Diffamation : vers une loi plus dure pour les médias sur Internet ?
Passée quasi inaperçue, une proposition de loi projette de liquider la loi de 1881 sur la presse, en allongeant le délai de diffamation sur Internet. Ce délai était traditionnellement de trois mois dans la presse classique. Sur Internet, il passerait à un an.
Mais le plus grave est que, le 4 novembre dernier, les sénateurs ont fait le distingo entre les sites issus de médias traditionnels "régulièrement déclarés ou autorisés", et les autres. Les premiers, jugés prudents par la Garde des sceaux Rachida Dati, resteraient soumis au régime actuel. Les autres, comme AgoraVox, Mediapart, Bakchich ou Rue 89, mais encore l’ensemble des blogs, passeraient sous le nouveau régime, autrement plus strict.
Une diffamation sur le site du Monde resterait ainsi à 3 mois, tandis qu’une diffamation sur AgoraVox, par exemple, serait étendue à 12 mois...
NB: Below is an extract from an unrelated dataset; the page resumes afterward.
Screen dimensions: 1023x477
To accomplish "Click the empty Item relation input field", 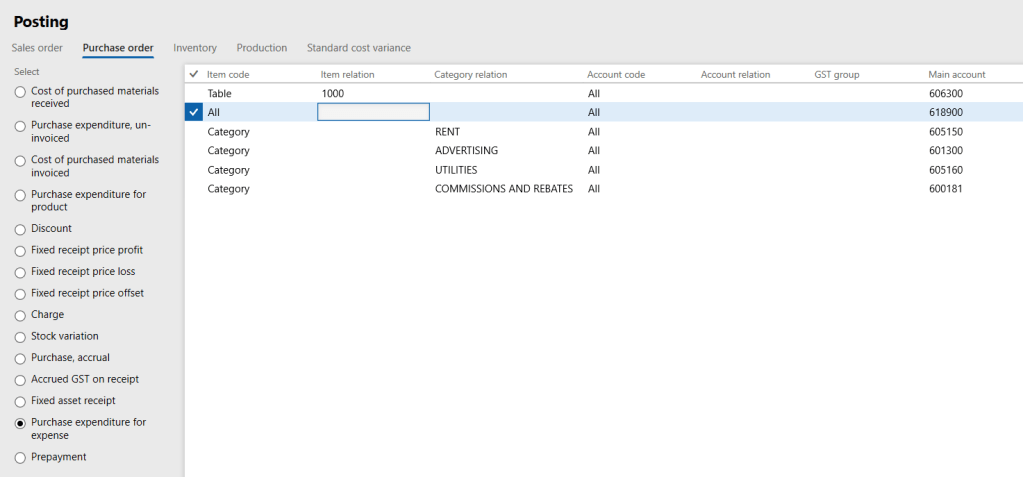I will pyautogui.click(x=373, y=112).
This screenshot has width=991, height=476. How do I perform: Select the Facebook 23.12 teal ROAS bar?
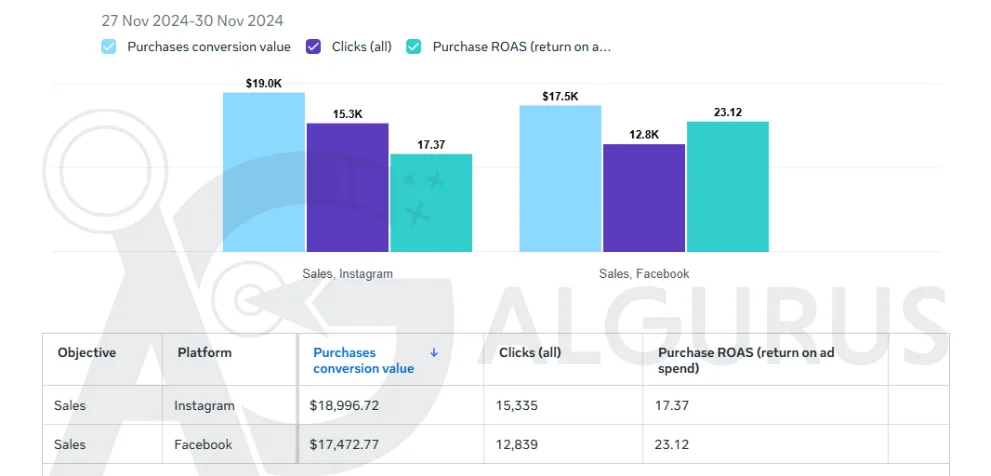pyautogui.click(x=728, y=186)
Les arguments employés pour étendre le délai de diffamation sur Internet tiennent difficilement la route. En effet, s’il est vrai qu’un article reste plus visible sur Internet que sur le papier, il est aussi vrai qu’une diffamation se détecte beaucoup plus vite sur Internet que sur le papier. Il suffit de faire un minimum de veille sur son nom ou de paramétrer des alertes Google. Repérer une diffamation qu’on aurait subi dans un journal régional constitue une autre paire de manches...
On peut espérer que le Conseil constitutionnel aura la sagesse de refuser ce projet de loi qui créerait une différence tout à fait injuste entre médias traditionnels et médias 100% web.